A Câmara Municipal de Anhembi votará nesta sexta-feira, dia 5, às 18 horas, o relatório final da Comissão Processante que recomenda a cassação do mandato da vereadora Rafaela Souza de Góis, a Rafaela do Ruy, acusada de quebra de decoro parlamentar.

O parecer, elaborado pela relatora vereadora Danyelle Aparecida Tezotto Wiesel e aprovado por 2 votos a 1 – o presidente da comissão, Ivan Monteiro também foi favorável -, concluiu pela procedência da denúncia apresentada pelo vereador Douglas de Oliveira Fernandes Jorge no âmbito do Processo Ético-Disciplinar nº 03/2025.

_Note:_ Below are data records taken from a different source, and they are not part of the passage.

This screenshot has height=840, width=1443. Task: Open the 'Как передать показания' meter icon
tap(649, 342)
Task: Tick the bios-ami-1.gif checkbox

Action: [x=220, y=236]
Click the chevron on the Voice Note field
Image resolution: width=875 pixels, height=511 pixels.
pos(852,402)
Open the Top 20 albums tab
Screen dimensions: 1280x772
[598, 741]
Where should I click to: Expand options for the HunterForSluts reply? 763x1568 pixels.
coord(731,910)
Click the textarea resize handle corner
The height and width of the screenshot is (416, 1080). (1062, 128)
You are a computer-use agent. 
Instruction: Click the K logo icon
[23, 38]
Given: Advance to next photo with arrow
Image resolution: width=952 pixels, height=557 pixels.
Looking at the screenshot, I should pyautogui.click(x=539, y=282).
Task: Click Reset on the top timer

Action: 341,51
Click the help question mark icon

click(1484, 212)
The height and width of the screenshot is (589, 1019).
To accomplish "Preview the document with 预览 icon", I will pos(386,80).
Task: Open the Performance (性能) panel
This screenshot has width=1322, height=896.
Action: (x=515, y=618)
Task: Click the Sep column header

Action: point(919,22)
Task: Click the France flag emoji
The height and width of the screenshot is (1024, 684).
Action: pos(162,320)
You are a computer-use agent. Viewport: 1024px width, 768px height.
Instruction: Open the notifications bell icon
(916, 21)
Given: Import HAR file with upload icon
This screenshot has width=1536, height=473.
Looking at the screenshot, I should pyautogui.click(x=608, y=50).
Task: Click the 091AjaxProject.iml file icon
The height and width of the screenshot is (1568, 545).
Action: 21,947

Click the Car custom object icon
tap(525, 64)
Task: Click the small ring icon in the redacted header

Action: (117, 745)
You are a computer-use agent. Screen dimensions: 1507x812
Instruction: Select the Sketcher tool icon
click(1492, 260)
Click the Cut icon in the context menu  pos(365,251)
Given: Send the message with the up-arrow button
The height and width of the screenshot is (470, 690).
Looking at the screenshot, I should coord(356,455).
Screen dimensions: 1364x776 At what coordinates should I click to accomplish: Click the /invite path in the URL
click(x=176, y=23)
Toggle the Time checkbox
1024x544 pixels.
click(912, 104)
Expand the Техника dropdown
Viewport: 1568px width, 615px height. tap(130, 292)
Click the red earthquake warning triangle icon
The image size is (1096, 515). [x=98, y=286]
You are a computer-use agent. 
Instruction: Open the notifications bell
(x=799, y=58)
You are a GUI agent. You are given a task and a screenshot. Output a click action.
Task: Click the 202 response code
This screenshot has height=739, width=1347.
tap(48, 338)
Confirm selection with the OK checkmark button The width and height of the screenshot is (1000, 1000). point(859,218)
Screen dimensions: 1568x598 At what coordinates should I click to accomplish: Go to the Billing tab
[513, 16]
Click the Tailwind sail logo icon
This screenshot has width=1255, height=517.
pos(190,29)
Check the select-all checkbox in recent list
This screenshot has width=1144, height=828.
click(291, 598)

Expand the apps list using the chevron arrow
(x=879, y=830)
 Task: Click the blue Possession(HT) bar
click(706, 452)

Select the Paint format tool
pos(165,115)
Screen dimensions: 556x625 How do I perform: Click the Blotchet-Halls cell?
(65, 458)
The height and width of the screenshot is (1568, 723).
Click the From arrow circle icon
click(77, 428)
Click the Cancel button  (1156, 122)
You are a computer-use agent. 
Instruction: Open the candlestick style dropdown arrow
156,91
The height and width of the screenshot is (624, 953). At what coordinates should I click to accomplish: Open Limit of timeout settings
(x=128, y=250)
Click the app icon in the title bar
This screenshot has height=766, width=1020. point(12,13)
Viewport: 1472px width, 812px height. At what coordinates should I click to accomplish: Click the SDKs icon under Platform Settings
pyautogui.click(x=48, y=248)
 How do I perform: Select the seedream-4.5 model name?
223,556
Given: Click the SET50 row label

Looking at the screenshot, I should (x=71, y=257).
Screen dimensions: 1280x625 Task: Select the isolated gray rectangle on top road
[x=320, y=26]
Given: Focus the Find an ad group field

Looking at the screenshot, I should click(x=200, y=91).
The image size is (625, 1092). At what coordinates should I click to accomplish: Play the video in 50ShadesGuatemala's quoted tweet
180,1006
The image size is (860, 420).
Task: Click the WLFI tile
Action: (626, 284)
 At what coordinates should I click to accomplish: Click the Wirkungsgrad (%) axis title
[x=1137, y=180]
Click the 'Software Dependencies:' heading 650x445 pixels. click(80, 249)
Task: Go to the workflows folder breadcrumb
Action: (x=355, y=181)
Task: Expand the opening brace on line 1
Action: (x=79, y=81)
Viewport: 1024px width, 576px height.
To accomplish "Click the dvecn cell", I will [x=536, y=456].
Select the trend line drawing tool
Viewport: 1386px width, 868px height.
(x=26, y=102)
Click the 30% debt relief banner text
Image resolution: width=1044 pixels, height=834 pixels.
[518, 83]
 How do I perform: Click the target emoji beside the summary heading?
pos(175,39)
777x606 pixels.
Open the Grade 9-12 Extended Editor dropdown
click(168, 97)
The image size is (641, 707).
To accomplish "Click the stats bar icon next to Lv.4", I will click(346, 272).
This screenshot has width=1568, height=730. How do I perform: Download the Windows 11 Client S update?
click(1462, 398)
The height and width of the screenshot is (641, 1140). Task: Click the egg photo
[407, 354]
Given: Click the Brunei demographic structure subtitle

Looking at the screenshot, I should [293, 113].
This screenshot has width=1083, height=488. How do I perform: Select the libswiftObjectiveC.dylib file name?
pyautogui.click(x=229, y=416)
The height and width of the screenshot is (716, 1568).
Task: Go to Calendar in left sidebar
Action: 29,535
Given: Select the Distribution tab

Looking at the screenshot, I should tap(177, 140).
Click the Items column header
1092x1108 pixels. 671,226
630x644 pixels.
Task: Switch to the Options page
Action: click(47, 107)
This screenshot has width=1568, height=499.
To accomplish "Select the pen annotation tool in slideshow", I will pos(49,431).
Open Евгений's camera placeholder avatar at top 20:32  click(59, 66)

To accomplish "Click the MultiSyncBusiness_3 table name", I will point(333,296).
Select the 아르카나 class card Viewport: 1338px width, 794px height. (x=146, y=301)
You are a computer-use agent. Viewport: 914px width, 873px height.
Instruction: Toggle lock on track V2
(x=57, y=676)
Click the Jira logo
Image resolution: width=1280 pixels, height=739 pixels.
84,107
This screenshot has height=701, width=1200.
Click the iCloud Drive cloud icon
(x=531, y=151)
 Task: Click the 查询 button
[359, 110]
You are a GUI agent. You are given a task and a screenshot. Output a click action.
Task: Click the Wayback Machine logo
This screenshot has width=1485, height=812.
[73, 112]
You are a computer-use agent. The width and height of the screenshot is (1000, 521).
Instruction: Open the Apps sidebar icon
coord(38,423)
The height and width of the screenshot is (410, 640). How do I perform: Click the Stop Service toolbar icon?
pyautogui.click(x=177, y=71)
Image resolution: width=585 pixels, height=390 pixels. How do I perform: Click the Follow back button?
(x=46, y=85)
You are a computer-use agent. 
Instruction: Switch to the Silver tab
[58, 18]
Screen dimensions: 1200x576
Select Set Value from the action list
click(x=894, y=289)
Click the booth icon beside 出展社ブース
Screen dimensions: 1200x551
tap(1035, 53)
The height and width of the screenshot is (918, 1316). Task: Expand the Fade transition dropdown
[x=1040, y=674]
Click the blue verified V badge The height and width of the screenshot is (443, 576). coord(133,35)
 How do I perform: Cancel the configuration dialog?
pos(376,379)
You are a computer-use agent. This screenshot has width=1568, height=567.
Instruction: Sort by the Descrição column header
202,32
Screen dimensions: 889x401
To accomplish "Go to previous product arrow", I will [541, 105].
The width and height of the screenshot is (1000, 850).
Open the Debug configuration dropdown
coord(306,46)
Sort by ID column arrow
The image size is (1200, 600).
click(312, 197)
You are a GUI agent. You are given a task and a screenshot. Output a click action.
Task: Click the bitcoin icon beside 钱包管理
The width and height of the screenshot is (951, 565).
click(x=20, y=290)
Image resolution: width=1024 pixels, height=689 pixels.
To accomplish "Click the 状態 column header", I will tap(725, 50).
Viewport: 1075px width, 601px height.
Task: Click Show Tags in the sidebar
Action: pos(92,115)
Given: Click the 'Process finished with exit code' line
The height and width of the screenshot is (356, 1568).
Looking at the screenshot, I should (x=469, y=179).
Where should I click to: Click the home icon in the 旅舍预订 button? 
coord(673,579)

Segundo o relatório, os fatos analisados teriam ocorrido após a sessão ordinária do dia 29 de setembro de 2025, quando, de acordo com a comissão, a parlamentar teria adotado comportamento considerado incompatível com o exercício do mandato.

Entre os pontos destacados pela Comissão Processante estão o acionamento da Polícia Militar sem respaldo legal, ameaças ao denunciante e conduta descrita como desrespeitosa no interior da Casa Legislativa. O documento sustenta que houve abuso político, tentativa de intimidação e violação da ordem institucional.

A defesa da vereadora sustentou, ao longo do processo, que os atos estariam protegidos pela imunidade parlamentar e que a conduta de Rafaela foi provocada por atitudes do denunciante. Também alegou violência política de gênero, tese rejeitada no parecer final.

O relatório destaca ainda episódio envolvendo a mãe da vereadora, que, segundo a Comissão, teria proferido ameaças ao vereador denunciante nas dependências da Câmara, fato que agravaria o contexto dos acontecimentos.

Apesar da conclusão pela cassação, o relatório não foi unânime. O vereador Thiago Antônio Ataide Becca, integrante da Comissão Processante, apresentou voto em separado contrário à cassação.

A votação ocorrerá em sessão aberta ao público, no Plenário da Câmara Municipal. Para que a cassação seja confirmada, é necessário o voto favorável de dois terços dos vereadores, ou seja, de pelo menos seis votos.

Até o fechamento desta matéria, a vereadora Rafaela Souza de Góis não havia se manifestado oficialmente sobre a votação.